Bolsonaro - Rogério Melo/PR

No dia da celebração dos 70 anos da Declaração Universal dos Direitos do Homem, o Tribunal Superior Eleitoral diplomou Jair Bolsonaro, agora habilitado para tomar posse como futuro Presidente da República. A cerimônia é importante porque demarca a conclusão do processo eleitoral, um rito por meio do qual o Estado reconhece a legitimidade de um eleito para ocupar o cargo para o qual foi escolhido.

Bolsonaro não desapontou no evento e foi claro sobre o que seu governo será. Antes do protocolo, pediu licença às autoridades para que um pastor evangélico oferecesse uma benção. No salão reservado do Tribunal, houve um esforço de civilidade das autoridades presentes para vencer o constrangimento diante da cena insólita, como relatou a imprensa. Já no púlpito, Bolsonaro deixou de lado a retórica espontânea que explorou durante a campanha. Leu um discurso sem brilho e sem improviso.

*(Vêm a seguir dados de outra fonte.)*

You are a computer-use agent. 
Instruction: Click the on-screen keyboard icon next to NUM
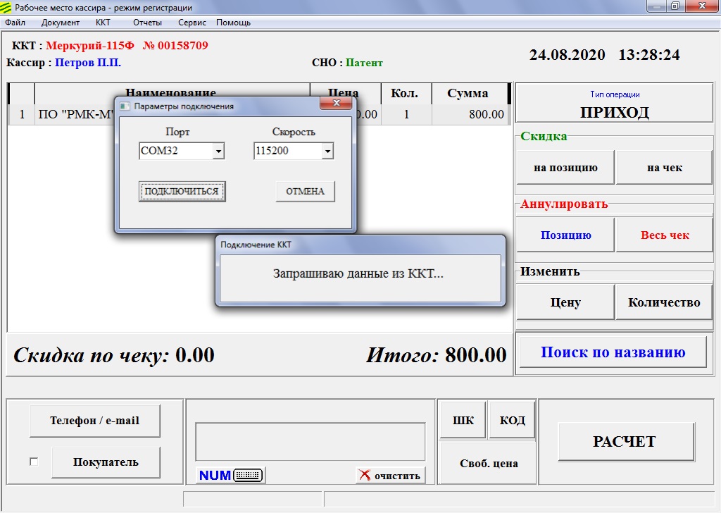pyautogui.click(x=247, y=476)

Invocando a soberania do povo, ideia que desde a revolução francesa mobiliza paixões, Bolsonaro declarou que o "poder popular não precisa mais de intermediação". Afirmou sua visão neopopulista de política, baseada na "relação direta" do presidente com o povo, possível graças às novas tecnologias. Ignorou que ali se diplomava como o genuíno intermediário da vontade popular soberana, uma vontade que se afirma em democracias representativas de forma indireta, através da voz de mandatários transitórios.

Como um presidente não pode operar milagres, Bolsonaro necessitará de 22 ministros, que serão, por sua vez, os intermediários de seu projeto de governo na execução de políticas concretas. A tirar pela lista, a Esplanada dos próximos anos será o lugar onde o obscurantismo religioso e o despreparo técnico testarão a complexa burocracia de Estado. A pastora Damares Alves, que assumirá o Ministério da Mulher, Família e Direitos Humanos, invoca a proteção de Deus para defender absurdas soluções para a pasta que vai chefiar. Suas declarações têm causado espanto e temor. Algum alento, contudo, pode vir de palavras lançadas na cerimônia de diplomação. Não as de Bolsonaro, mas as de Rosa Weber. Coube à juíza lembrar aos intermediários do povo que, num estado laico, os direitos humanos representam um limite civilizatório que mesmo um eleito ungido por Deus não está autorizado a violar.

*Juliana Diniz é Doutora em Direito e professora da UFC.